Fast forward to today, the pain for the stock has continued for another week, but now it seems the stock has gained its footing in the $47.50 context. Currently, my investment is down about $675 dollars. I tried to catch a falling knife, and got cut on the way down. This is probably a valuable lesson not to pull the trigger to early on a stock that is down on negative sentiment. I see this one as a long term hold for me, and would consider subsequent buys since the stock is currently yielding a healthy 4.3%. I will happily get paid to wait for the stock to recover, especially since Wells has been raising its dividend by an average of 8.2% for the past 3 years. Its pay out ratio is currently 35.12% of earnings so the dividend is safe by most metrics, and has no reason not to grow.
The bank has committed to an aggressive buyback program, which will help bolster the stock price, announcing a 23. billion dollar program in 2019. By reducing the number of shares outstanding, it will help boost earnings per share (EPS) in future quarters. The stock currently trades at 11.75 current earnings and 10 times the forward price to earnings ratio quite similar to its banking peers. Wells is also a Free Cash Flow monster, producing $4.69 dollars of FCF per share in 2019, more than twice that of what Bank of America BAC produces at $2.17 per share.

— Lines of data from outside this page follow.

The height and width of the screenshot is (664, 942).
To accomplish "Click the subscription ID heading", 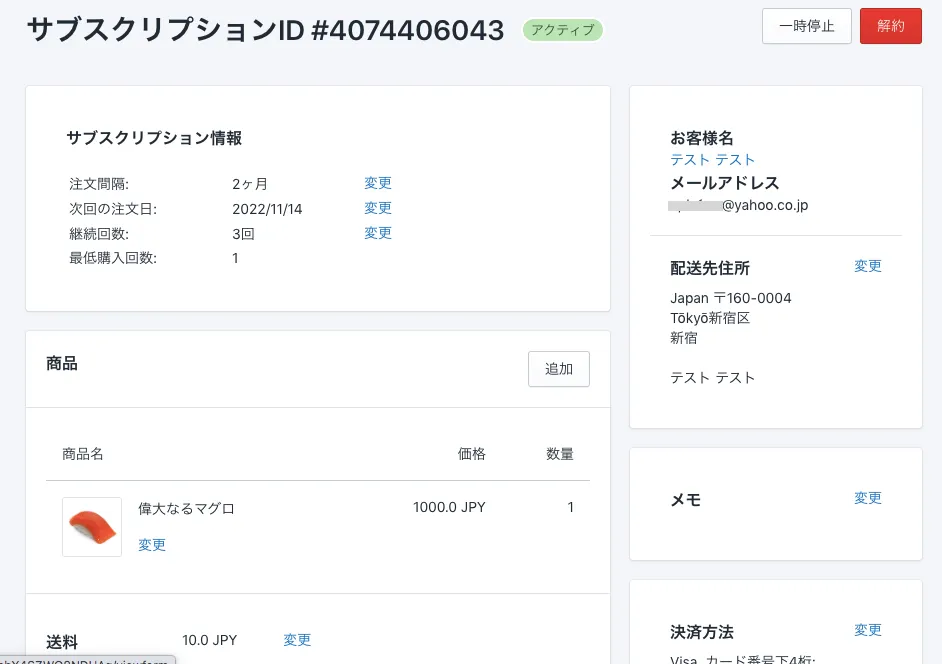I will [265, 30].
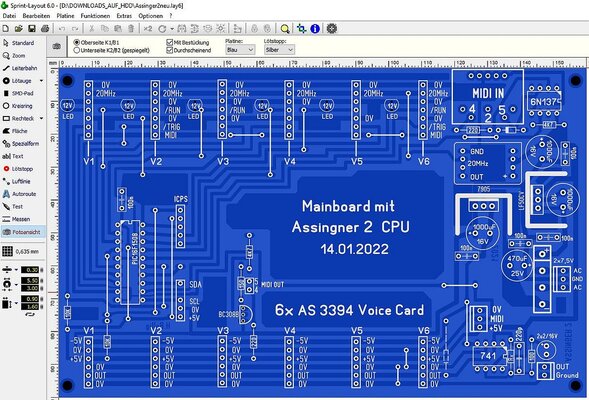Click the save disk icon in toolbar
The image size is (589, 400).
[32, 29]
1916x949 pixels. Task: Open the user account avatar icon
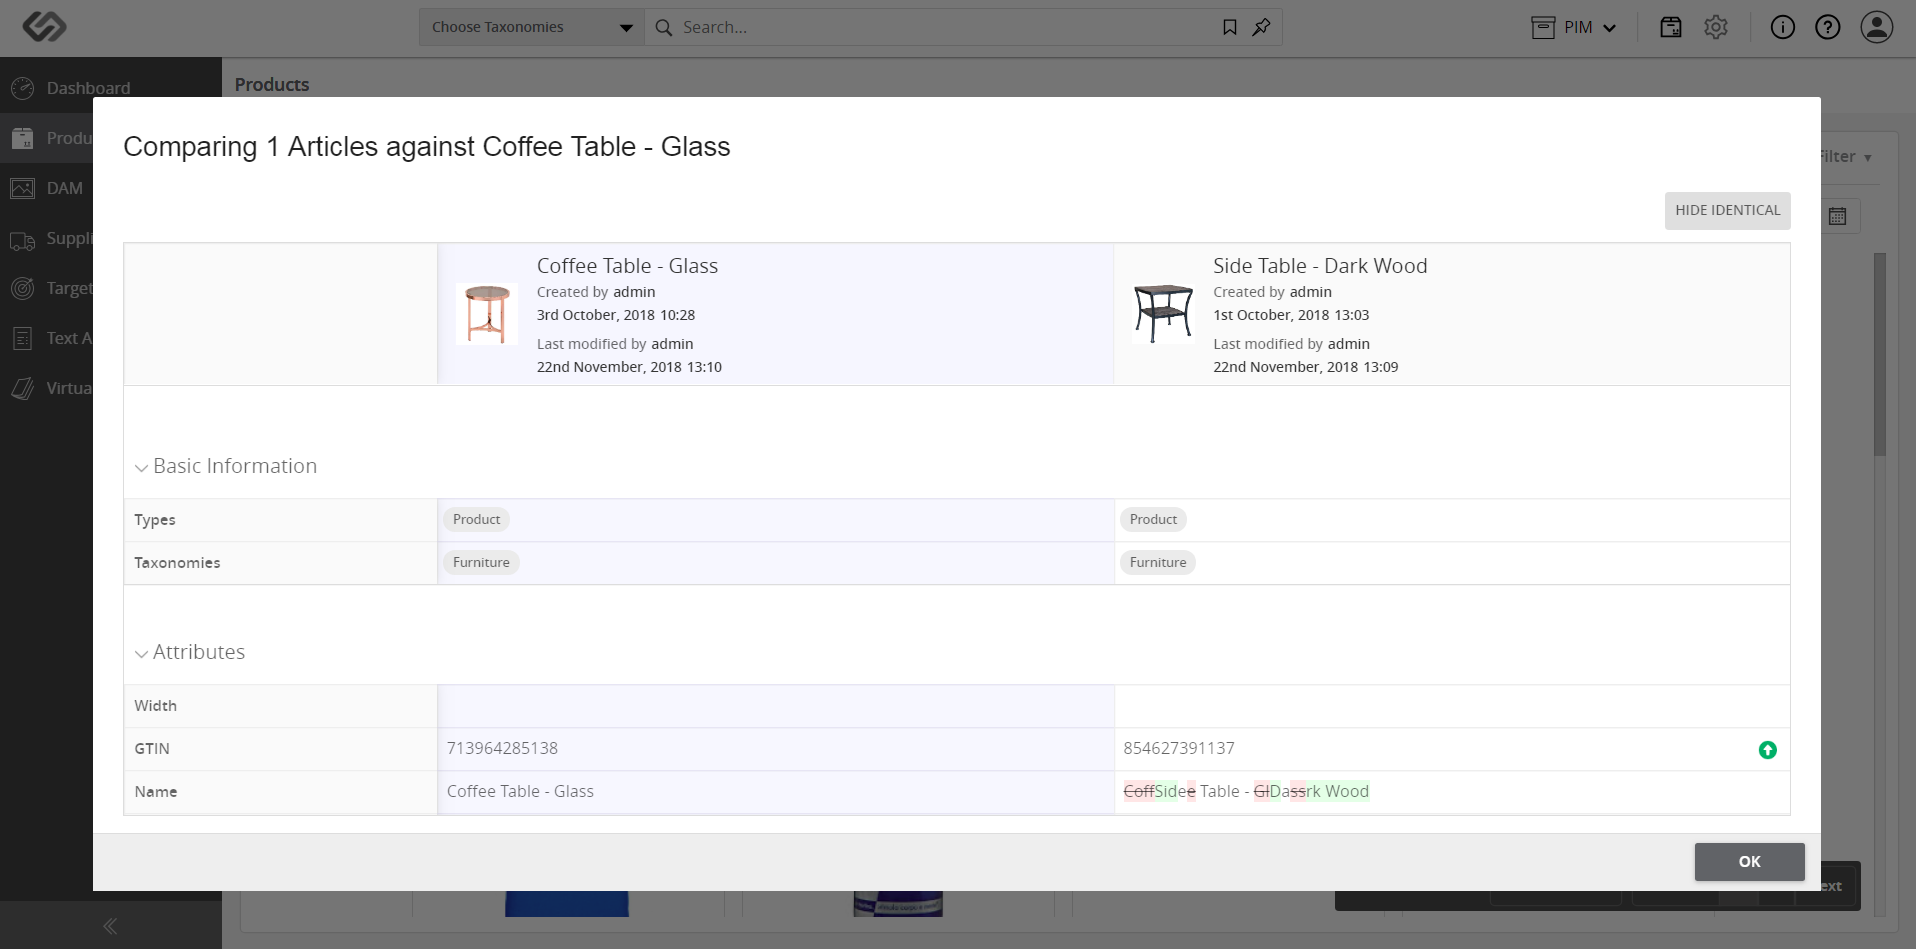pos(1877,27)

The company, and new CEO Charles Scharf have much work to do. The reputational damage done by the fake accounts scandal has severely impacted market sentiment for the stock. This will not be easily undone. Warren Buffet once said, “it takes 20 years to build a reputation, and 5 minutes to ruin it” Scharf has learned from the best, spending years under Jamie Dimon at JP Morgan Chase. Dimon was at the helm of JPM during the “London Whale” scandal where a rogue traders series of credit default swap trades went south and trading losses of $6 billion were realized. Since that scandal, JP Morgan has cemented itself as the premiere investment bank and Dimon is now on the Mount Rushmore of CEOs on Wall Street.
In Conclusion, my position in WFC is still in the hole, but I consider time and the markets on my side. From almost every statistical measure the stock is moderately valued and will pay me to wait. I would love to get peoples opinions on this position, especially those who care to play devils advocate. I am passionate about investing, but I strongly feel that patience and OBJECTIVITY is paramount when your own money is at stake. I appreciate your feedback and thank you for reading!